Baby Mel: EL CHITO Album Review

If Young Scooter were holding in a sneeze, if Ralo stubbed his toe on a wall, if BabyDrill were electrocuted, they’d almost sound like Baby Mel. Harsh, screechy, and kinda hilarious, Mel’s dehydrated melodies and rampant volume shifts might, on the wrong day, resemble pig squeals more than rapping. You may feel inspired to write off the Montgomery, Alabama native as a gimmick in the same class as Baby Kia’s screamo-rap or 645AR’s squeak-sing, and I wouldn’t blame you. But unlike them, Mel never seems like he’s waiting for you to ask, How crazy is this guy? Instead he turns up the dial on Boosie-style shrillness, the rambly deliveries sometimes found on late-’90s No Limit albums, and the mumbled country blues of Rylo Rodriguez for a form of deeply Southern trap music that is both familiar and way out there—and only a little annoying.

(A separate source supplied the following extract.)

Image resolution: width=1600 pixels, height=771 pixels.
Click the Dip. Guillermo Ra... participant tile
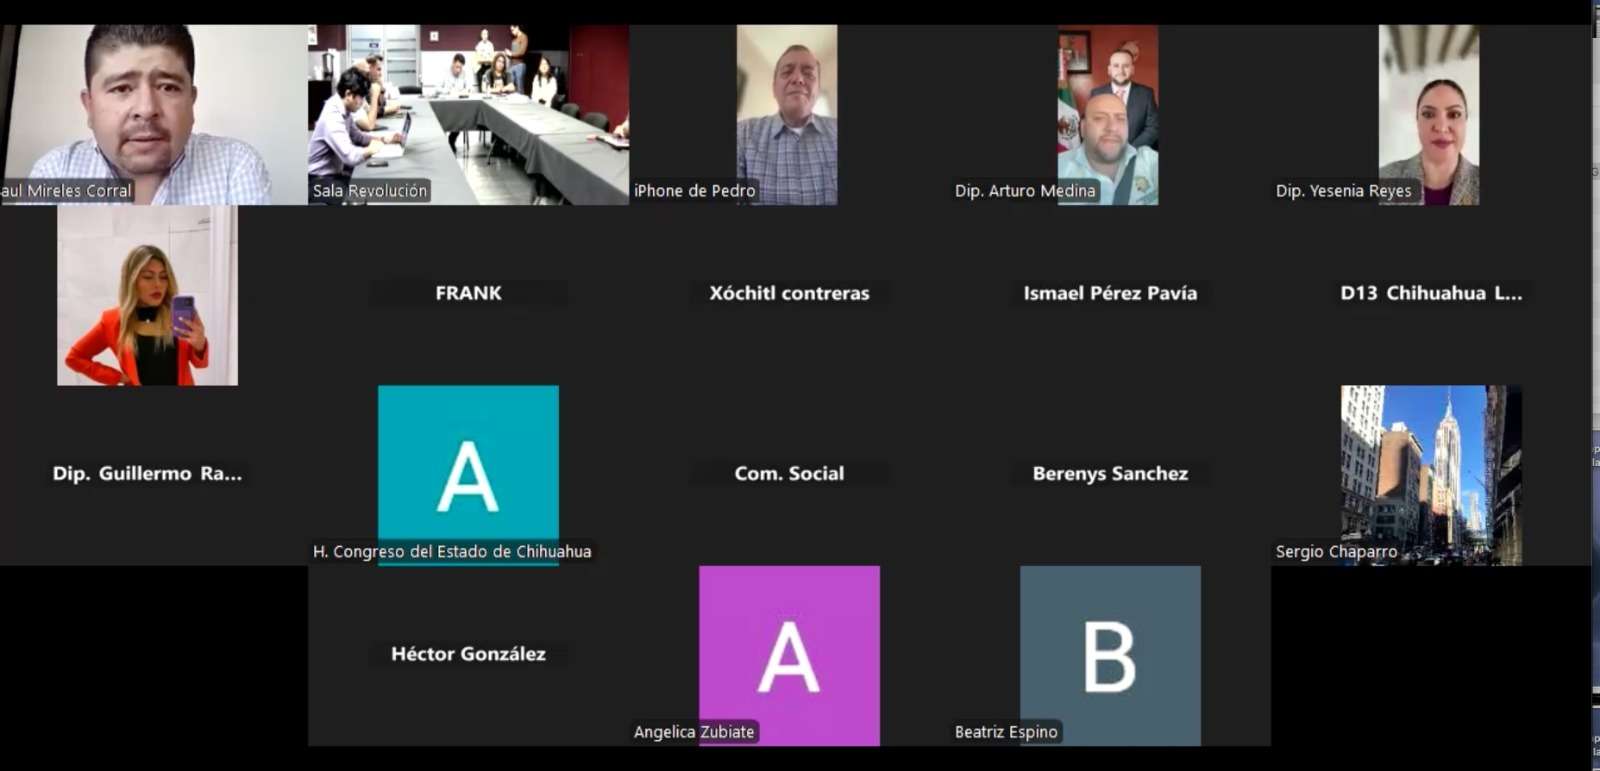tap(148, 474)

EL CHITO, Mel’s second mixtape of the year, cranks up his strained-voice hustlenomics on top of beats that mash up multiple eras of trap production, from the heyday of Jeezy to post-Lex Luger Maybach Music tapes. A few of the instrumentals coast on mimicking popular sounds of the past, like “Trenches,” which has all the fixings of a Bankroll Fresh project (booming 808s, tinny hi-hats) except for the feeling that it was made by following a step-by-step YouTube tutorial. Better are the beats where you get the sense that the producer fell in love with a specific element of the vintage production style, such as the ominous Shawty Redd-esque synth on “Boyz 2 Men” or the brass-knuckled chants in the background of “Get Low” that call back to Three 6 Mafia’s brawl music.

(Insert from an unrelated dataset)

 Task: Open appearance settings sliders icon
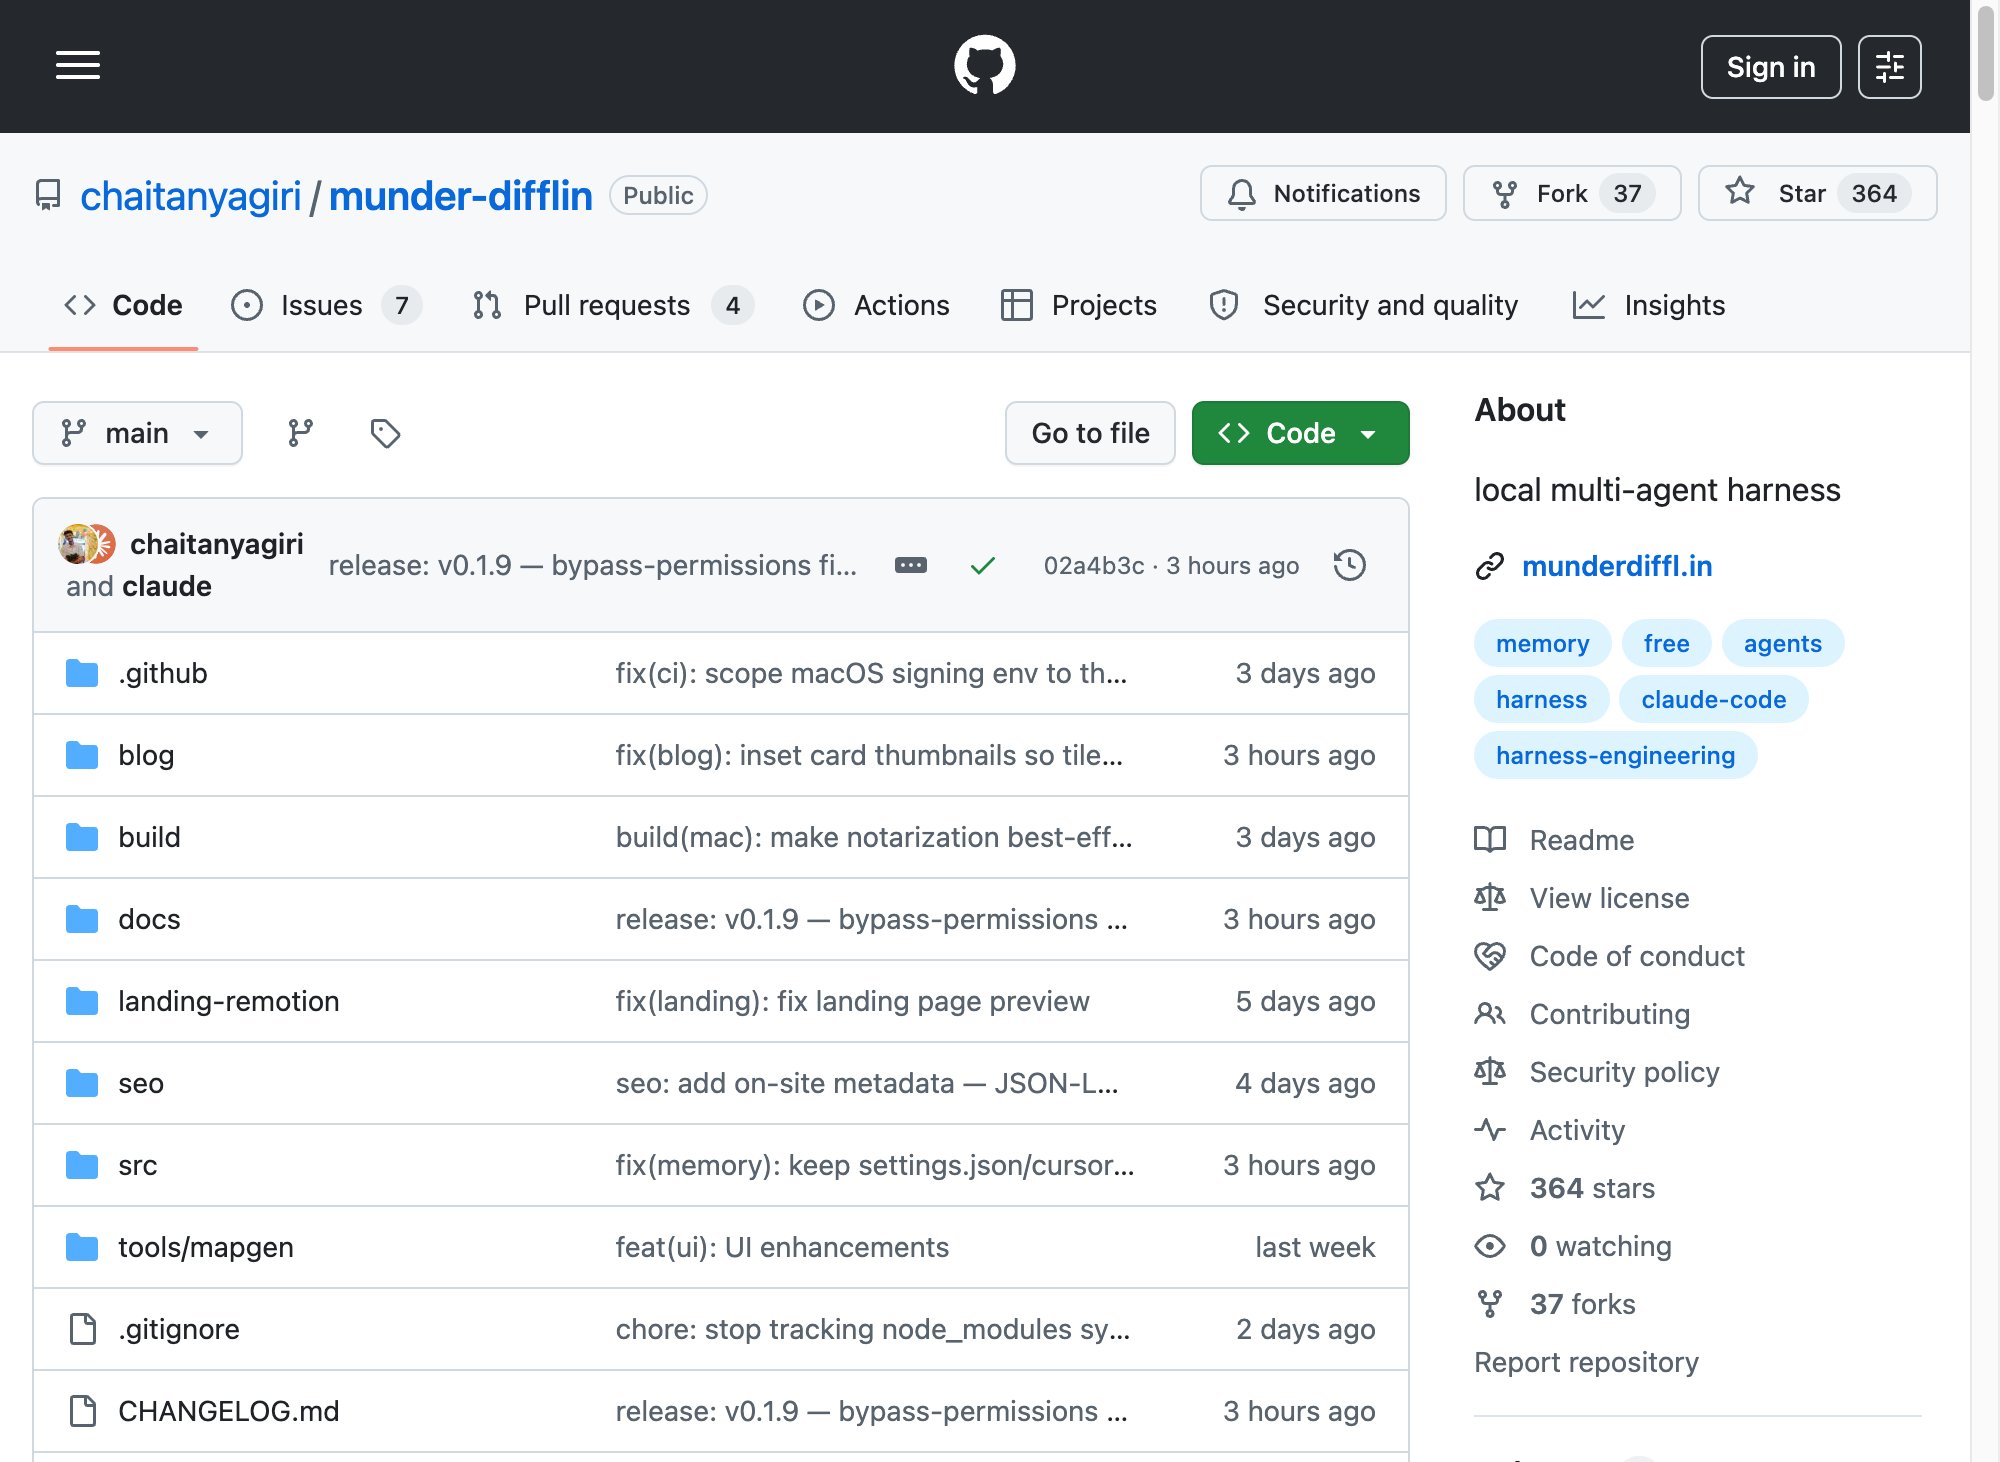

As a whole, though, the beats work as triumphant mood-setters for Mel’s relentless barrage of rags-to-riches dope boy memories and Instagram caption-ready motivation rap. “The whole hood depending on me, I never stop,” he says on “My Pit,” with the trembling force of hitting a final rep on the bench press. He’s not the most scenic or descriptive lyricist, but his quick-twitch raps and vocal acrobatics occasionally give life to cliché lyrics and phrases. He’s so fired-up on “Find Exit Door” that his voice cracks, and if the intro feels raw and unfiltered, it’s just because he seems to be half-muttering whatever thoughts come to him on the fly. He gets away with not really saying much because his voice sounds distinct and cool.

But you could say the same thing about plenty of good rappers with one-of-a-kind voices, and this isn’t one of those hard-nosed Southern trap mixtapes where the lyrics are meant to make you feel the blood, sweat, and tears. It’s way sillier, even if that’s unintentional, considering that Baby Mel’s main takeaway from getting rich is that he can’t believe how much ass he’s getting. He opens “Ion Need Ya” by coughing like he’s having an asthma attack, then gets unusually quiet just to say, “I like the way she move it/I like the way she shake it.” He spots a woman so thick on “Aint My Fault” that he sounds like he needs an oxygen mask. On “Have My Child,” the best song on the tape, he’s practically howling with joy because girls want to make babies with him now. In another life, he’d probably still be using his jarring wail-rap to drop provocative and trendy drill, instead of this hard-to-categorize mutant collage of horny celebration trap. I can’t help but respect that choice even when he’s splitting my ears in half.